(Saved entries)
● ● ●

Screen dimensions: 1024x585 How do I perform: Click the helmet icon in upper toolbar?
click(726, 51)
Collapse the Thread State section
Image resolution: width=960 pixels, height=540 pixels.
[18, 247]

● ● ●

§ **Task**: Write the data back out verbatim.

§ **Answer space**:
Screen dimensions: 1024x585 How do I perform: Click the helmet icon in upper toolbar?
click(726, 51)
Collapse the Thread State section
Image resolution: width=960 pixels, height=540 pixels.
[18, 247]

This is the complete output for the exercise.